The deeper issue behind this little pre-election snafu is that it highlights the challenge of maintaining community support for tough policies to cut the road toll.
Some argue that the use of fines and enforcement has gone too far.
Minns this week gave oxygen to the view often spread by talk back radio and motorists’ lobby groups that governments use traffic fines to raise revenue rather than to make people safer.
“It’s time we put safety back at the centre of our road rules, not revenue raising,” Minns said.
This is factually dubious since NSW directs all revenue from speed camera fines to the NSW Community Road Safety Fund.
Yet Minns is playing on smouldering resentment in some sections of the community, who are increasingly pushing back against the advice of road safety experts.
The NSW government recently caved in to pressure from motorists and the ALP and put back warnings on roads where speed cameras are in use.
The Coalition got rid of the warnings in November 2020 based on research from Monash University Accident Research Centre which found that taking down warnings would mean people had to be on their guard for cameras on all roads and not just roads with signs. MUARC said this would save about 34 to 43 lives a year.
But Labor had complained that the change led to a 10-fold increase in low-level speeding fines and with an election looming the government buckled.
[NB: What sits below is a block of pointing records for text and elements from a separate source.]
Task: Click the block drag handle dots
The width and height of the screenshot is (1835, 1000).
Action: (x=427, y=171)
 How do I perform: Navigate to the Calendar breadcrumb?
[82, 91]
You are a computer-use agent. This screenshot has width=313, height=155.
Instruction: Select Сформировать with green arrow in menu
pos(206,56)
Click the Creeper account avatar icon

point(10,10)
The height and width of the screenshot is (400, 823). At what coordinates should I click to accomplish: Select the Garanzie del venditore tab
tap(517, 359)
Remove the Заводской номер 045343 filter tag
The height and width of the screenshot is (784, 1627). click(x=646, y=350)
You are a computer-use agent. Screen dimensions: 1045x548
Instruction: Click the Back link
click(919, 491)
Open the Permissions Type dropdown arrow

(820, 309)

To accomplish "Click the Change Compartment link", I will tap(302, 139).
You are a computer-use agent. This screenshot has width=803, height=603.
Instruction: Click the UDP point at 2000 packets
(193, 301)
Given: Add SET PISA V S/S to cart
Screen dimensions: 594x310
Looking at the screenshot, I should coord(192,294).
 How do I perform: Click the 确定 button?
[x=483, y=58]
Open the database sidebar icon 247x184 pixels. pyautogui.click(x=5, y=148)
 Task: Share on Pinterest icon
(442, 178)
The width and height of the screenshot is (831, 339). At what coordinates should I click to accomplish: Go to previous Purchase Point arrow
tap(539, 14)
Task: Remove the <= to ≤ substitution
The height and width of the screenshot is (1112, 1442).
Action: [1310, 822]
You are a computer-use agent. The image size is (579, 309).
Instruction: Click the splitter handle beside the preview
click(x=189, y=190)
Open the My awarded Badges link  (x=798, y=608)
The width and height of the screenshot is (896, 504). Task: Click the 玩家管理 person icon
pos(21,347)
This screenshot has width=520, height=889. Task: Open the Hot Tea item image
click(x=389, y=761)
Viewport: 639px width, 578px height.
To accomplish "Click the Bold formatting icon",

Yet the change could cost lives. The National Trauma Committee at the Royal Australasian College of Surgeons described the backdown as a “retrograde step”.
The deference shown to speeding motorists has also stopped NSW moving ahead with a life-saving technology, “point-to-point speed cameras”, which is in use in every other state and which has been endorsed by the Australasian Trauma Society.
The technology, which measures the average speed between two cameras kilometres apart, is much fairer than individual speed cameras since it catches motorists who speed consistently rather than those who happen to stray over the limit for a second at a single spot.
Point-to-point cameras are installed on 750 kilometres of NSW roads but the motorists lobby blocked their use except for heavy vehicles.
There is a risk that NSW is becoming complacent about the road toll, having recorded 270 deaths in 2021, the lowest in 99 years.
But deaths climbed to 288 last year as the end of COVID-19 restrictions boosted traffic. A recent report by the Bureau of Infrastructure and Transport Research Economics predicts the downward trend of the past three decades will reverse over the next decade as traffic grows and drivers are distracted by ever more electronic devices.
The government should not ignore community concerns. It must ensure that fines are reasonable and offer drivers the right incentives. It should not rely unduly on fines and consider alternatives such as better road design and education campaigns.
But there is nothing unfair about using fines and licence suspensions enforced by police and the latest technologies to save lives and force bad motorists to change their behaviour.